DRS vCLS wtf?
vSphere 7 update 1 presents – the vCLS (vSphere Clustering Services) appliances which take care of, well, clustering services. They are now an integral bit of how DRS (and HA) works, if turned on. The catch seems to be disconnecting these functions from vCenter, where this functionality was previously integrated.
As smarter people (namely Niels Hagoort here, and Duncan Epping at Yellow-Bricks) have said – this allows for DRS and HA to work properly even if vCenter itself is down.
Both of the links above do a great job of explaining the how and why. I’ve met with some issues, and I thought I’d discuss them here.

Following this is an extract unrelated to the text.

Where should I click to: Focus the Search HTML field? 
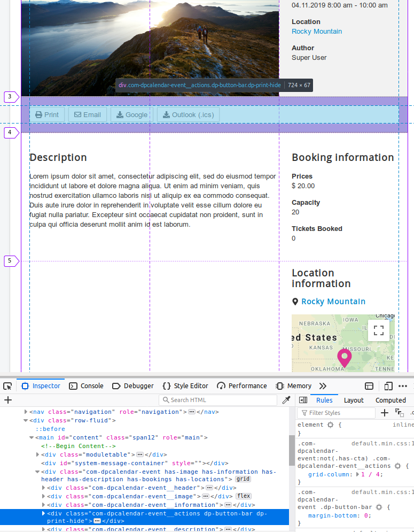tap(219, 400)
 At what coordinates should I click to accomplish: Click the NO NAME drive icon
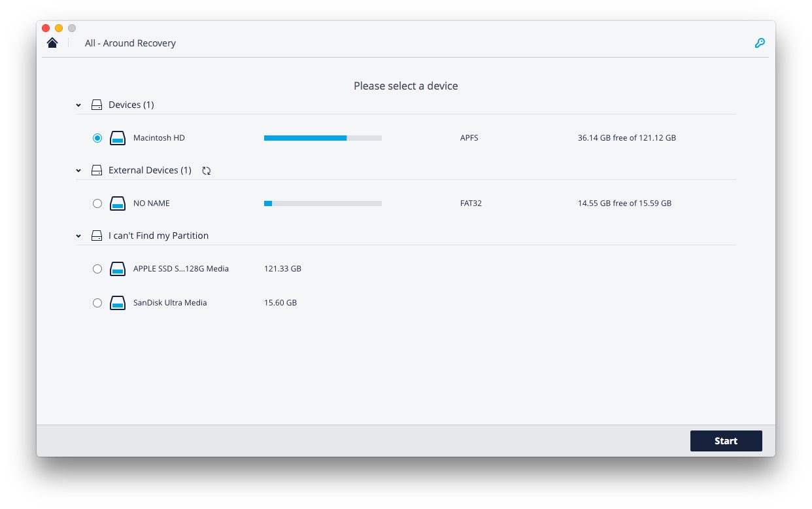coord(118,203)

My home lab consists of networked storage in the form of an iSCSI/NAS box, and two physical VMware hosts (12th gen Dell servers). On top of that, I run vSphere 7 Update 1a. After installing U1, the vCLS appliances get immediately installed (I have/had DRS enabled, and set to fully automated). All of the instructions say that you shouldn’t really have to touch the vCLS VMs. So I did as I was told and did some maintenance on one of my hosts. Placing a host in maintenance, when you have DRS on fully automated means your running VMs get transferred to other hosts in the cluster. This happened, and the host was in maint. Both of the vCLS appliances were running on the other host. All fine and dandy!
As a refresher: According to documentation, you ought to have a max of 3 vCLS running in a cluster. Or less if you are running a smaller cluster, like I am. A single host cluster should have one, and a two host cluster should have two. My initial guess was, placing one host in maint, would result in there temporarily being one vCLS only, but I guess moving it to the other host was another option. Maybe it’d go back once the host comes out of maint?

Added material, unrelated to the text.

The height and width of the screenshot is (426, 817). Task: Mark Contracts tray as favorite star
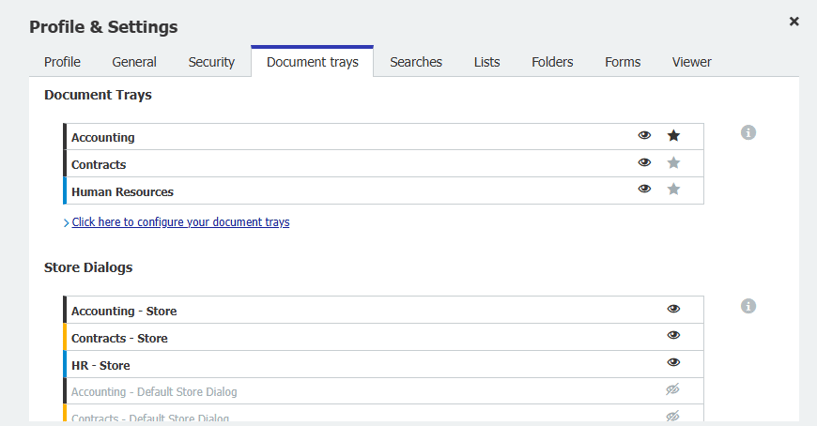click(673, 163)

Another thing of note: I have a single datastore serving both hosts. So shared storage.
But lo and behold, after my second host comes out of maintenance mode, a new vCLS gets deployed! I now have three! Two on one host, one on the other. At this point I wanted to see what would happen if I deleted one of the “extra” vCLS VMs. Of course, this isn’t allowed on a powered off VM, so I power it down, and try to delete it. Just as my mouse cursor hovers on the delete from datastore button, the VM powers on, and I can’t delete it. You have to be very quick to do this thing which isn’t recommended in the first place!
Okay, be quicker this time. I managed to delete the “extra” VM, but just at it was done, another one was deployed. This one called vCLS (4). I found no way to get back to the two VM default. Not without retreat mode.
Retreat mode is a way to get the vCLS VMs cleaned up, and start all over if you so choose. And I chose. To get the cluster into retreat mode, you need the domain cluster ID. You get this from looking at your vCenter URL when you have the cluster selected:
In my case “8”. You need this value for the next step. Select the vCenter, go to Configuration -> Advanced settings and add or edit the value:
This value is True for a cluster where vCLS is running, and False for when we place it in retreat mode (i.e. clean things up).
When you hit Ok, you’re now going to be placed into retreat mode. In this mode, all vCLS VMs are shut down and removed.
In any case, this cleans up the VMs, and when I turn vCLS on again, two vCLS are deployed – one on each host as expected:
I think I even got into a situation where I had four of the damned things at one point but I don’t have a screenshot of that so it’ll have to remain a rumor.
So summary time. If you end up with more than the documented amount of vCLS VMs, go into retreat mode, then back to normal functionality and it should deploy the correct amount. As for how maintenance mode should be done so the vCLS’s don’t multiply, I need to read up more on this, and try things out. Or find out what makes my lab so darned different as to prompt this behavior.